“The limits of my language mean the limits of my world.”
– Wittgenstein
This repository is based on TinyZero, which is a reproduction of DeepSeek R1 Zero in countdown built upon veRL.
conda create -n zero python=3.9
# install torch [or you can skip this step and let vllm to install the correct version for you]
pip install torch==2.4.0 --index-url https://download.pytorch.org/whl/cu121
# install vllm
pip install vllm==0.6.3 # or you can install 0.5.4, 0.4.2 and 0.3.1
pip install ray
# verl
pip install -e .
# flash attention 2
pip install flash-attn --no-build-isolation
# quality of life
pip install wandb IPython matplotlib
# behavioral evals
pip install asynciolimiter loguru tenacity anthropic openai
First, you can generate the Countdown dataset from the original repo.
Data Preparation
conda activate zero
python ./examples/data_preprocess/countdown.py --local_dir {path_to_your_dataset}
To generate the priming data, we use claude-3.5-sonnet
.
We generate 5 datasets with different behaviors.
python generate_cot_datasets/api_gen.py --api_key {your_api_key} --dataset_type {dataset_type} --target_samples {target_samples} --output_file {output_file} --seed {seed} --max_target {max_target} --min_target {min_target}
# process the data into parquet format
sh ./scripts/process_data.sh
We generate 2 datasets with empty COT, one that is length matched to all strategies and one that just has an empty COT.
python generate_cot_datasets/generate_empty_cot.py --input_file {input_file} --output_file {output_file}
We convert the all strategies dataset to only have incorrect examples.

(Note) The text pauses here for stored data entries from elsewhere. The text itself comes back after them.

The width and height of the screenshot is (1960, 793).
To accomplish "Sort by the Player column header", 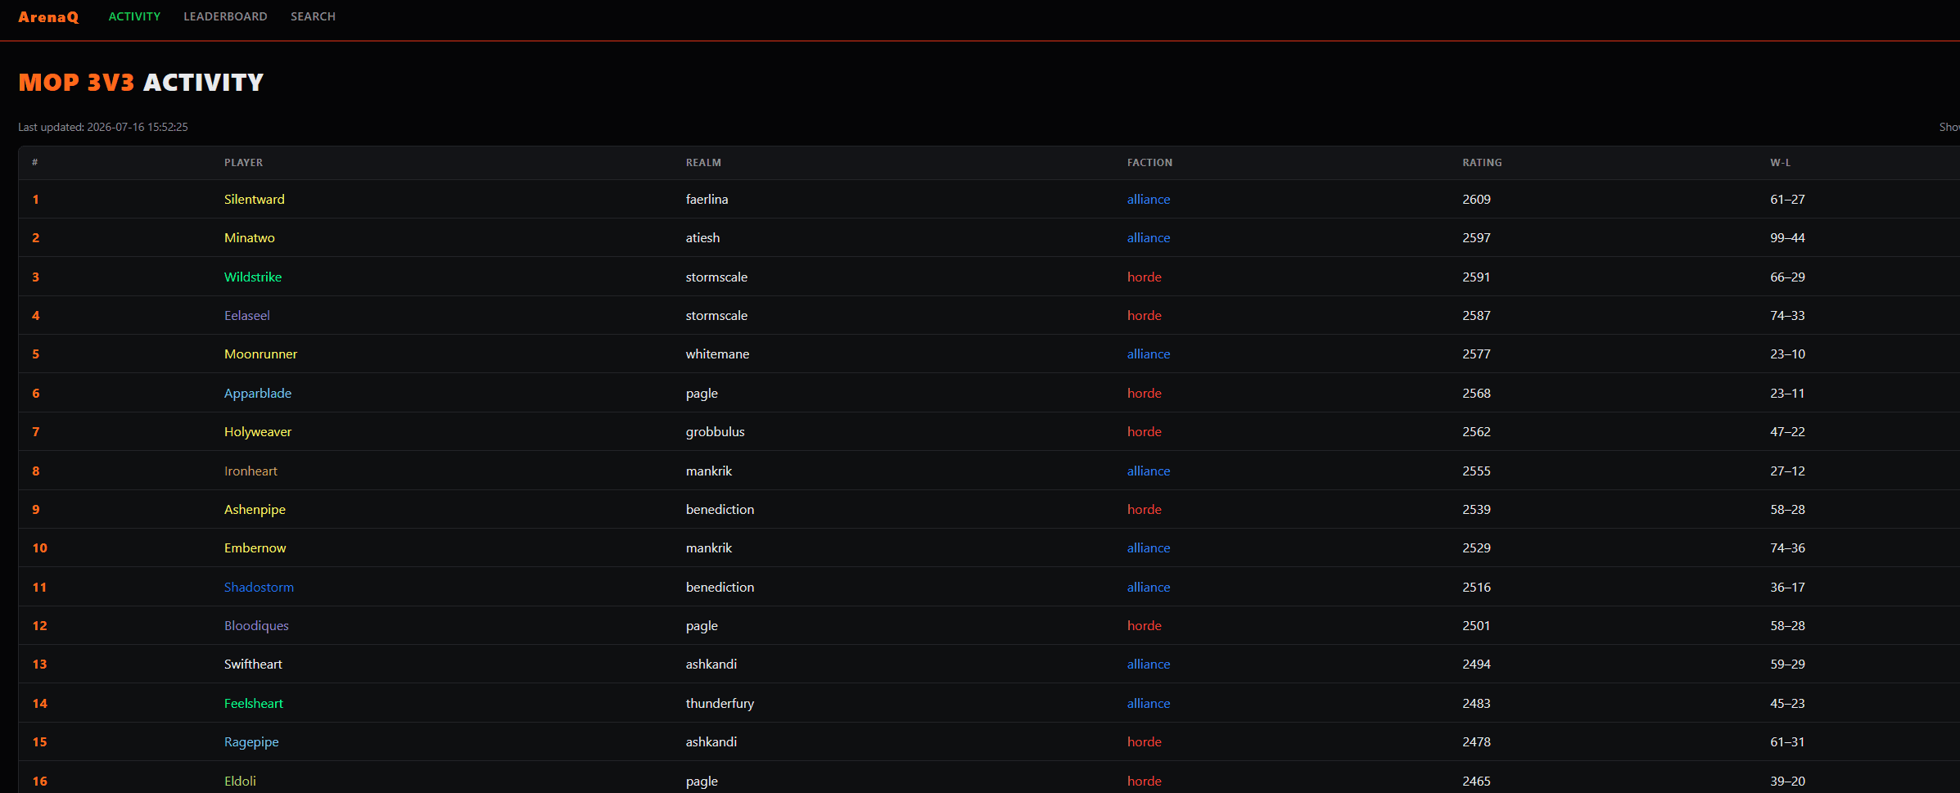I will point(243,163).
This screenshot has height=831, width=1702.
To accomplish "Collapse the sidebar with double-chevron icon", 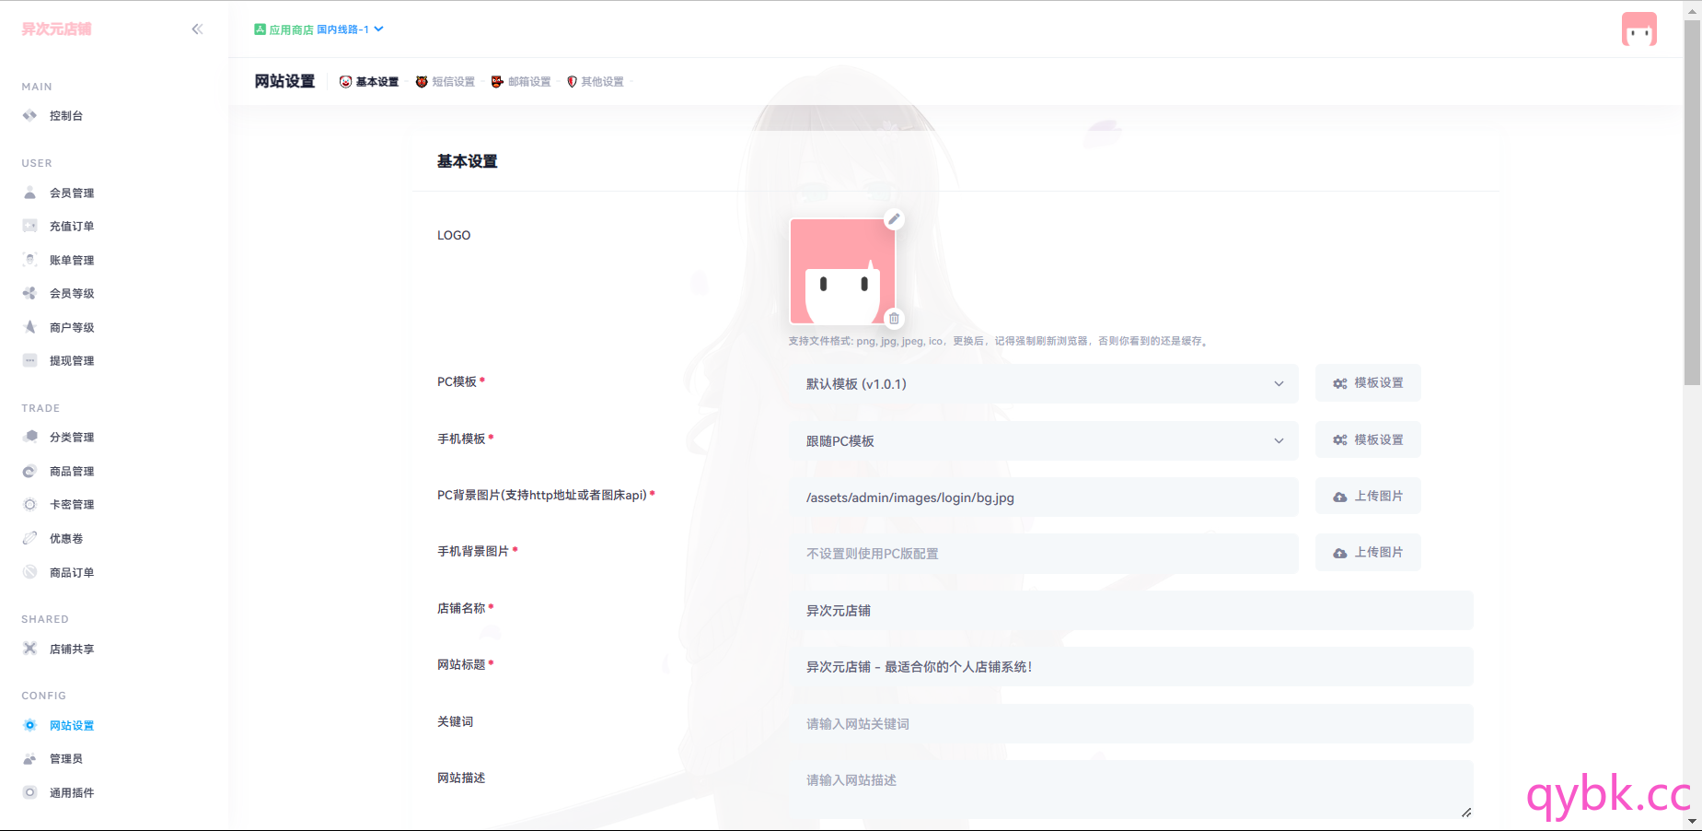I will coord(197,29).
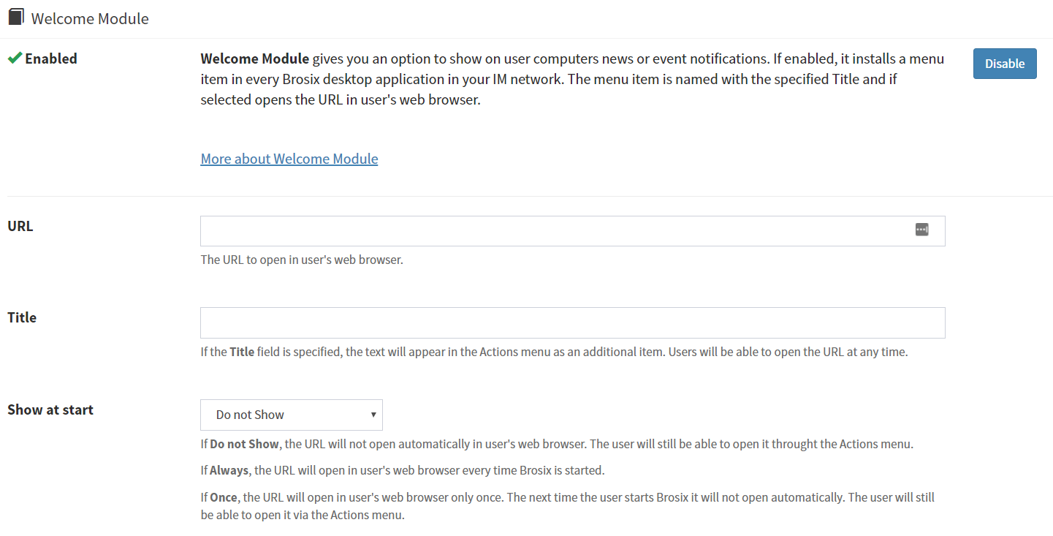Click the 'If Once' explanation paragraph

567,506
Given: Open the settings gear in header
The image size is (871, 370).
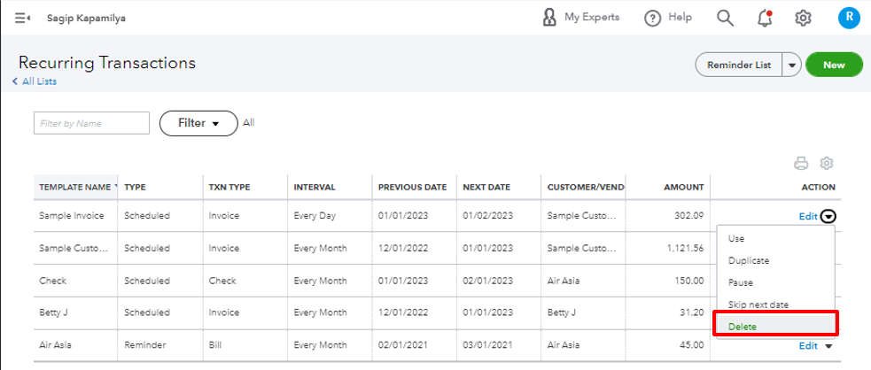Looking at the screenshot, I should [x=804, y=18].
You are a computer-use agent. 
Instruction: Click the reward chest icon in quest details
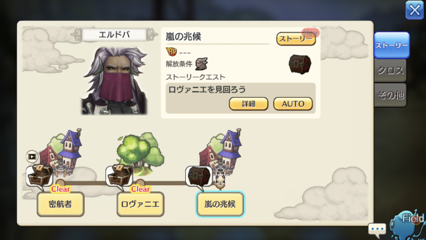300,64
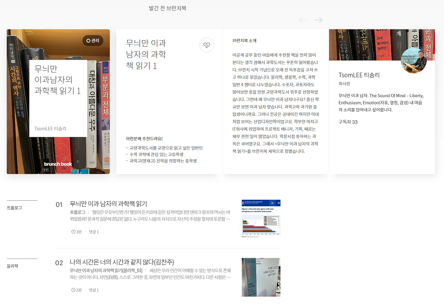Click the clock icon showing 3분 reading time

(x=73, y=232)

python generate_cot_datasets/generate_no_positive_cot.py --input_file {input_file} --output_file {output_file}
We run SFT on the priming data to get a new primed base model.
chmod +x scripts/sft.sh
./scripts/sft.sh
We run PPO on the primed model.
sh ./scripts/train.sh
We run the behavioral evals with gpt-4o-mini
to get the results.
sh ./scripts/behavioral_evals.sh
First, we label the pretraining data to get the behavior counts.
# Classify behaviors
python pretraining_analysis/relabel_pretrain_offline.py --user username --start 0 --end 1000000 --save_every 10000 --dataset_name {dataset_name}
# Process and get stats
python pretraining_analysis/process_pretrain_labelled.py --dataset_name {dataset_name}
python pretraining_analysis/get_stats.py --dataset_name {dataset_name}
We generate a new dataset with the labeled data.
# Label as COT
python pretraining_analysis/relabel_pretrain_qa.py --user username --start 0 --end 1000000 --save_every 10000 --dataset_name {dataset_name} --mehtod {curated or negative}
# Format as QA and save as parquet
python pretraining_analysis/generate_qa_parquets.py --dataset_name {dataset_name}
# Trim for SFT and save as parquet
python pretraining_analysis/save_parquets.py --dataset_name {dataset_name}
We then run SFT on the new dataset to get a new primed base model and run PPO on it.